• Text segment:
Traditional cheesemaking is a complex hobby, by and large. Fresh cheeses, however, can be easier. That's especially true if you already make yogurt or related cultured-milk products, such as kefir. Kefir is already acidified and lightly curdled, so taking it that one step further and turning it into cheese requires little time and effort.
A Quick Kefir Primer
Like yogurt or commercial buttermilk, kefir is made by culturing fresh milk. Home kefir-makers typically use kefir grains, complex colonies of lactic bacteria and yeasts that form pale, curd-like clumps. The grains are self-perpetuating, growing in volume with each use, so enthusiasts can usually spare a spoonful as a starter kit for newcomers. Unlike yogurt, kefir doesn't require a special incubator. It's cultured at ambient room temperature, working best in the mid-80s Fahrenheit. Just drop the grains into a quart of milk, leave them overnight, and you'll have kefir the next day.

• Problems to work on:
1. Answer these questions from the kefir passage:
(a) What kind of hobby is traditional cheesemaking, by and large?
(b) At what temperature does kefir culturing work best?
(c) What do kefir grains form?
2. Transcribe part of the kefir passage, starting at the words "Traditional cheesemaking is" and ending after the words "time and effort.".
The collected data plays no part in this work.

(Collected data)
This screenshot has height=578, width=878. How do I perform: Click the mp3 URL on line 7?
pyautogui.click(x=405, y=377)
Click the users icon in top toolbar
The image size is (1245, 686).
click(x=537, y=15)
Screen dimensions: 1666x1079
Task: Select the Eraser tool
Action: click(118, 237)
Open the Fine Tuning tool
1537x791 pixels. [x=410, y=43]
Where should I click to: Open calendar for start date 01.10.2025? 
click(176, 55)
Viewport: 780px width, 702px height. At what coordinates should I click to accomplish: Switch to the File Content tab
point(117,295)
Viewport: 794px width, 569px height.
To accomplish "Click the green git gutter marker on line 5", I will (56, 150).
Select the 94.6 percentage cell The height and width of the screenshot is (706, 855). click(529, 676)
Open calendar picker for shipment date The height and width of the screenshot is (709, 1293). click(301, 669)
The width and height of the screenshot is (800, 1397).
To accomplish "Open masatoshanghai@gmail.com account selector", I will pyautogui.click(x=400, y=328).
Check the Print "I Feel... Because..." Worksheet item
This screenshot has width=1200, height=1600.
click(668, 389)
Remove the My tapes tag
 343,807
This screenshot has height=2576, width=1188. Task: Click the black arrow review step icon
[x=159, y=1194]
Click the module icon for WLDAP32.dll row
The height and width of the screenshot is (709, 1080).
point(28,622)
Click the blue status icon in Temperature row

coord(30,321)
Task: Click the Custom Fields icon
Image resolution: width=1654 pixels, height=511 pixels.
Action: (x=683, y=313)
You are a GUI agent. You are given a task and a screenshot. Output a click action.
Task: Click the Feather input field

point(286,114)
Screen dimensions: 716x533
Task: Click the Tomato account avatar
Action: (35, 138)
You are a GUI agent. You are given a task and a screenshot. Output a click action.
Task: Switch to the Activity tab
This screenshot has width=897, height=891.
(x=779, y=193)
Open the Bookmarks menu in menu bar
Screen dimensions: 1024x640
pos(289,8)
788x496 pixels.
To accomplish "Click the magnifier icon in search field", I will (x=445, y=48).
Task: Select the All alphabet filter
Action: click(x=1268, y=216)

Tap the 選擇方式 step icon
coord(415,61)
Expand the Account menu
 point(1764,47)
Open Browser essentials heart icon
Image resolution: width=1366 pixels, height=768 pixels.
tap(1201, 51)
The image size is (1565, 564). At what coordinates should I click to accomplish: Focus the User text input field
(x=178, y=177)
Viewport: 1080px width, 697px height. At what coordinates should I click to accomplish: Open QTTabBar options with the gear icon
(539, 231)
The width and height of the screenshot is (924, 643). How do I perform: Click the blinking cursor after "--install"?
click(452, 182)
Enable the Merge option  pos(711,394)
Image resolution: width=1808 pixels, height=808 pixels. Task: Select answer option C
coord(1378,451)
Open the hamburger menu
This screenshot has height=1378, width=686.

• Results:
1.
(a) A complex hobby.
(b) In the mid-80s Fahrenheit.
(c) Pale, curd-like clumps.

2.
Traditional cheesemaking is a complex hobby, by and large. Fresh cheeses, however, can be easier. That's especially true if you already make yogurt or related cultured-milk products, such as kefir. Kefir is already acidified and lightly curdled, so taking it that one step further and turning it into cheese requires little time and effort.